Task statement: Turn the listing below into a numbered list. Begin at its first line, stop after the line that contains "[x=133, y=150]", and leave out blank lines.

Material provided:
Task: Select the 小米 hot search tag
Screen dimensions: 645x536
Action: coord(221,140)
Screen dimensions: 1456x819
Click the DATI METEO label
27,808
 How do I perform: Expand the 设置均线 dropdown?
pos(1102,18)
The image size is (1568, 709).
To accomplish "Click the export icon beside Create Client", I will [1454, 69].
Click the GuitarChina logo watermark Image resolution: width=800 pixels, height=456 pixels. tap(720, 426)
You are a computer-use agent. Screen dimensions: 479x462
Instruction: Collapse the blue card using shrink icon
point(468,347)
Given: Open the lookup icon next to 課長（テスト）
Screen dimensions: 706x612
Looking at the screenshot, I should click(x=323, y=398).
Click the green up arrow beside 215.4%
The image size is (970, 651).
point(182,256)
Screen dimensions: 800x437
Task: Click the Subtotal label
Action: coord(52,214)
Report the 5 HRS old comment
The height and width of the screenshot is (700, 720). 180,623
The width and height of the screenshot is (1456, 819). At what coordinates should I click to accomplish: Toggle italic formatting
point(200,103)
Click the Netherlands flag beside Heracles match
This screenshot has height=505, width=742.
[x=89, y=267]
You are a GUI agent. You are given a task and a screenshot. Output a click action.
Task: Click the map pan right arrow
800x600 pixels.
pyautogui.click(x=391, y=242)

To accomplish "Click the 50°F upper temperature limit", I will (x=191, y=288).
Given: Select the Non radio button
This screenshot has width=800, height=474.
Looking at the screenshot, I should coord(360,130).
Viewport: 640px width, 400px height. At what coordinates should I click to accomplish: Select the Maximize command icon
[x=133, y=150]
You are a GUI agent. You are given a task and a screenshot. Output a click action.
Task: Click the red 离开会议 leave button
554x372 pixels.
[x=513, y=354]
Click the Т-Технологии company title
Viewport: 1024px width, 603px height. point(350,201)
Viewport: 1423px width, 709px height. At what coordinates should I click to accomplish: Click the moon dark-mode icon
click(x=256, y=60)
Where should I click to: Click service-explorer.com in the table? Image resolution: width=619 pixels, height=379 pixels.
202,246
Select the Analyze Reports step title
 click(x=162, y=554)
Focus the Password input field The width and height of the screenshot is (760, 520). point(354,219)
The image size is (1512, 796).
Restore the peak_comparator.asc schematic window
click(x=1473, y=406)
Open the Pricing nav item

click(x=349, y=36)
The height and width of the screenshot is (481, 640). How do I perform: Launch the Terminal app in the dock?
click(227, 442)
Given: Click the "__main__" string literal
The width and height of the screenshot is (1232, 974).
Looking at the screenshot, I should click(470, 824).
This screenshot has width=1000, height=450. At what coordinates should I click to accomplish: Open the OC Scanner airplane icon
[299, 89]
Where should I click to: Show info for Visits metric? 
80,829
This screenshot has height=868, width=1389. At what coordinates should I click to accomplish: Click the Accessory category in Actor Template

Full solution:
1. Task: Select the 小米 hot search tag
2. Screen dimensions: 645x536
3. Action: coord(221,140)
4. Screen dimensions: 1456x819
5. Click the DATI METEO label
6. 27,808
7.  How do I perform: Expand the 设置均线 dropdown?
8. pos(1102,18)
9. The image size is (1568, 709).
10. To accomplish "Click the export icon beside Create Client", I will [1454, 69].
11. Click the GuitarChina logo watermark Image resolution: width=800 pixels, height=456 pixels. tap(720, 426)
12. You are a computer-use agent. Screen dimensions: 479x462
13. Instruction: Collapse the blue card using shrink icon
14. point(468,347)
15. Given: Open the lookup icon next to 課長（テスト）
16. Screen dimensions: 706x612
17. Looking at the screenshot, I should click(x=323, y=398).
18. Click the green up arrow beside 215.4%
19. The image size is (970, 651).
20. point(182,256)
21. Screen dimensions: 800x437
22. Task: Click the Subtotal label
23. Action: coord(52,214)
24. Report the 5 HRS old comment
25. The height and width of the screenshot is (700, 720). 180,623
26. The width and height of the screenshot is (1456, 819). At what coordinates should I click to accomplish: Toggle italic formatting
27. point(200,103)
28. Click the Netherlands flag beside Heracles match
29. This screenshot has height=505, width=742.
30. [x=89, y=267]
31. You are a GUI agent. You are given a task and a screenshot. Output a click action.
32. Task: Click the map pan right arrow
33. 800x600 pixels.
34. pyautogui.click(x=391, y=242)
35. To accomplish "Click the 50°F upper temperature limit", I will (x=191, y=288).
36. Given: Select the Non radio button
37. This screenshot has width=800, height=474.
38. Looking at the screenshot, I should coord(360,130).
39. Viewport: 640px width, 400px height. At what coordinates should I click to accomplish: Select the Maximize command icon
40. [x=133, y=150]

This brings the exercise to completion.